**RECORDS PROVIDED**
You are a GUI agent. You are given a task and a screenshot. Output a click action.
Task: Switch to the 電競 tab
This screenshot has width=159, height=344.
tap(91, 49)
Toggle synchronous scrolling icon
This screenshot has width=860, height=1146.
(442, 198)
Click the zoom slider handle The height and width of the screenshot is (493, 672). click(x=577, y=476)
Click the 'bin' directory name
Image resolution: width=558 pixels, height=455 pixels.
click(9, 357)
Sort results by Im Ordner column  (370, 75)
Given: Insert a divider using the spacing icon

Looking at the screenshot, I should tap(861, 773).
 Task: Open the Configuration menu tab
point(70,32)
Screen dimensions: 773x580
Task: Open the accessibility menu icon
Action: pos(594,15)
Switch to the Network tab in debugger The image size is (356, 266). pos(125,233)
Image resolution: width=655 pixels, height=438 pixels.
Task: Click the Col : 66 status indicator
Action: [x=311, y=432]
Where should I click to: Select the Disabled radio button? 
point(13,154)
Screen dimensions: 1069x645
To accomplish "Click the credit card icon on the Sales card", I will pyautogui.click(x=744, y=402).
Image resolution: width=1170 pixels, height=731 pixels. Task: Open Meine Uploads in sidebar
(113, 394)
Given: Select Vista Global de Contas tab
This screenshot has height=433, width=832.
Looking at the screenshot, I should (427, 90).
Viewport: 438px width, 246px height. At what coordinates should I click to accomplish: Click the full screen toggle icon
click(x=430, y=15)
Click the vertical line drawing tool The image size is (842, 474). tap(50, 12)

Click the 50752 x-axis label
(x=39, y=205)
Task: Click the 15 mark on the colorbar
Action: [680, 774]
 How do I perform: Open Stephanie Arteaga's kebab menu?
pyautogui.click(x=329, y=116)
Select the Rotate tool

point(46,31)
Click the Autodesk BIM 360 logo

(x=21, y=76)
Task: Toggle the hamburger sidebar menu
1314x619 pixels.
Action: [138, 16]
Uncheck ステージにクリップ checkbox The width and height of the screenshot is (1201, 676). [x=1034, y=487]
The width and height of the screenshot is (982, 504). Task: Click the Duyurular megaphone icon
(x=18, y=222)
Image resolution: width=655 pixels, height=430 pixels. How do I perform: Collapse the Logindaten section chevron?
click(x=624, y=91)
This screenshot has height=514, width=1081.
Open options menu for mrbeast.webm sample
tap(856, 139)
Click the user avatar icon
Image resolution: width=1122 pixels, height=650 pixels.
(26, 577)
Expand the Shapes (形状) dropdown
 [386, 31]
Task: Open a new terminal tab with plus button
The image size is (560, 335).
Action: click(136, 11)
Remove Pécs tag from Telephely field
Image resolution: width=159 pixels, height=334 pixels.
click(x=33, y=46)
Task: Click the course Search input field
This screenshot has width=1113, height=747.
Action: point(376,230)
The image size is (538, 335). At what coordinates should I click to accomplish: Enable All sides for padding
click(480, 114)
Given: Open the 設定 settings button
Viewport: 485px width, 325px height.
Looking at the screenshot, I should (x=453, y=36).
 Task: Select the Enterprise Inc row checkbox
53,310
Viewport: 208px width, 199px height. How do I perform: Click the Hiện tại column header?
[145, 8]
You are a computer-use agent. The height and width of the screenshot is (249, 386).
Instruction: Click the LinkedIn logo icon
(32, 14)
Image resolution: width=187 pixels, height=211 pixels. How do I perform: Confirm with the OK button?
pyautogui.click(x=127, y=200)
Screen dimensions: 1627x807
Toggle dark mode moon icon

**OBJECTIVE**
Copy every line of the records above that contains the string "coordinates". Matching is case-sensitive.

**SOLUTION FOR THIS PROBLEM**
Viewport: 438px width, 246px height. At what coordinates should I click to accomplish: Click the full screen toggle icon
The image size is (538, 335). At what coordinates should I click to accomplish: Enable All sides for padding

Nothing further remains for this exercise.